◆ **VORGEGEBENES ZIEL A**
Beantworten Sie anhand des Textes über Titus Dittmann:
(i) Seit welchem Jahr verwirklicht er Projekte für benachteiligte Kinder und Jugendliche?
(ii) In welchem Land will er gemeinsam mit den SOS-Kinderdörfern einen Skatepark bauen?
(iii) Wie alt ist er laut Text?
◆ **VORGEGEBENES ZIEL B**
Wie lässt sich der Text über Titus Dittmann in genau zwei Sätzen zusammenfassen?
◆ **VORGEGEBENES ZIEL C**
Wie lautet die Passage des Textes über Titus Dittmann von „Skateboard-Legende Titus Dittmann“ bis einschließlich „der ganzen Welt.“, wenn Sie darin „Skateboard“ in „Rollbrett“ umbenennen?

◆ **ANGEZEIGTER TEXT**

== == ==

Skateboard-Legende Titus Dittmann Bretter, die die Welt verbessern

Düsseldorf · Was in den USA Tony Hawk ist, ist in Deutschland Titus Dittmann. Denn er war es, der das Skateboard in Europa berühmt machte. Das ist inzwischen 40 Jahre her. Seit 2009 verwirklicht er nun Projekte für benachteiligte Kinder und Jugendliche auf der ganzen Welt.

 Titus Dittmann präsentiert hier den Kindern in Bethlehem 2015 sein geliebtes Skateboard. Nach den Projekten in Palästina (2015) und Ruanda (2016) will er nun gemeinsam mit den SOS-Kinderdörfern einen Skatepark in Syrien bauen.  foto: diekmann

Titus Dittmann präsentiert hier den Kindern in Bethlehem 2015 sein geliebtes Skateboard. Nach den Projekten in Palästina (2015) und Ruanda (2016) will er nun gemeinsam mit den SOS-Kinderdörfern einen Skatepark in Syrien bauen. foto: diekmann

Foto: RP/Thomas Diekmann

Lässig steht Titus Dittmann da. Wollmütze, Kapuzenpulli, Turnschuhe, das Portemonnaie mit einer Kette an der locker sitzenden Hose befestigt. Skater-Image in Reinform. Wenn er über das Skateboarden redet und dabei ausufernd gestikuliert, dann leuchten seine braunen Augen. Kein Wunder, schließlich ist das Leben des mittlerweile 69-jährigen eng mit dem Brett auf vier Rollen verbunden.

== == ==

◆ **ERFASSTE DATEN**
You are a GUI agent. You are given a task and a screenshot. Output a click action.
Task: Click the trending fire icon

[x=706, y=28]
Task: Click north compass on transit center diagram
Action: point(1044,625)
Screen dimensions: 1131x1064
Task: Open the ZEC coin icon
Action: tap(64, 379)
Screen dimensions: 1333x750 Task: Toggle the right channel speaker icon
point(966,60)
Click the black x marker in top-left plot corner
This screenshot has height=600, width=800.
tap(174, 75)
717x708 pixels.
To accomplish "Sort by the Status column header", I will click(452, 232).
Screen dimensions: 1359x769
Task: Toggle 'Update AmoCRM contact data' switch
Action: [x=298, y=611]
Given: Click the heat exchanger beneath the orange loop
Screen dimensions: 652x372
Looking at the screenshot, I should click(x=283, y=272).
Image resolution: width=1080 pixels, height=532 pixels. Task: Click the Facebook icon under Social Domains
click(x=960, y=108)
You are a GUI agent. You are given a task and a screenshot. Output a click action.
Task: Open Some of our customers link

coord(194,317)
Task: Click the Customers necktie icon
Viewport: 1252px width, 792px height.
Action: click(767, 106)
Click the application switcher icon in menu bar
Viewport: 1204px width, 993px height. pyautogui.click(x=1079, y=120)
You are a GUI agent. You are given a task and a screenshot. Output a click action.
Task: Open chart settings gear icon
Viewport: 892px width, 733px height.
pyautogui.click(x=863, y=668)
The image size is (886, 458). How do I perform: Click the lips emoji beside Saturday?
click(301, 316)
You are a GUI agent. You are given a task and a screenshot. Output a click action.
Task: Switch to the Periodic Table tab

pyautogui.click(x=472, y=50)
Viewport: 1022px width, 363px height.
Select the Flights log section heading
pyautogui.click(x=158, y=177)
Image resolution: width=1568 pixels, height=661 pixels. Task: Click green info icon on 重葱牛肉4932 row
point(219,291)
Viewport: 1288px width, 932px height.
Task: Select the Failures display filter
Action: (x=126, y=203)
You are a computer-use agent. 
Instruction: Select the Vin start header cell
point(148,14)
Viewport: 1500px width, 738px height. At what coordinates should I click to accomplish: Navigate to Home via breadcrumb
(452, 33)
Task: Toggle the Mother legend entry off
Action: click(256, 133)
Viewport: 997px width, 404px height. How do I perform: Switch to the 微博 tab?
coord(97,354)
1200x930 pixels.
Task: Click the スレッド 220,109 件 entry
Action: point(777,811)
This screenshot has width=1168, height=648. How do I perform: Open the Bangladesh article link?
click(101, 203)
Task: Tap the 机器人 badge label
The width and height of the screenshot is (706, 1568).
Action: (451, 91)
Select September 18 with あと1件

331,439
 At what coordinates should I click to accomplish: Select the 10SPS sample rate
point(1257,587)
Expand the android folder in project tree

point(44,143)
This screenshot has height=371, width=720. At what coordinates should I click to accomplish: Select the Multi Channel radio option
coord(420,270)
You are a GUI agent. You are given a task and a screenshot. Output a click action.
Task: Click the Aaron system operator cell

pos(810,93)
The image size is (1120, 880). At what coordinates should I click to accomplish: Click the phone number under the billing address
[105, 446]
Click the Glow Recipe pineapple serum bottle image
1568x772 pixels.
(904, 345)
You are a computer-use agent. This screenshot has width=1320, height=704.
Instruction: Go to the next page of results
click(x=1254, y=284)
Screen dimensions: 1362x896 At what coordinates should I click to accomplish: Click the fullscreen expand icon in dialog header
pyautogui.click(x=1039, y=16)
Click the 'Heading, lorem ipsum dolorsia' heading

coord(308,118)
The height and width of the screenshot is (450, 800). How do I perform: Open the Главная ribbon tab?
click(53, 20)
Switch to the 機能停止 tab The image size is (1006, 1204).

== == ==

◆ **RICHTIGE ANTWORT A**
(i) Seit 2009.
(ii) In Syrien.
(iii) 69 Jahre.

◆ **RICHTIGE ANTWORT B**
Titus Dittmann machte vor 40 Jahren das Skateboard in Europa berühmt und verwirklicht seit 2009 Projekte für benachteiligte Kinder und Jugendliche auf der ganzen Welt. Nach Projekten in Palästina (2015) und Ruanda (2016) will er nun gemeinsam mit den SOS-Kinderdörfern einen Skatepark in Syrien bauen.

◆ **RICHTIGE ANTWORT C**
Rollbrett-Legende Titus Dittmann Bretter, die die Welt verbessern

Düsseldorf · Was in den USA Tony Hawk ist, ist in Deutschland Titus Dittmann. Denn er war es, der das Rollbrett in Europa berühmt machte. Das ist inzwischen 40 Jahre her. Seit 2009 verwirklicht er nun Projekte für benachteiligte Kinder und Jugendliche auf der ganzen Welt.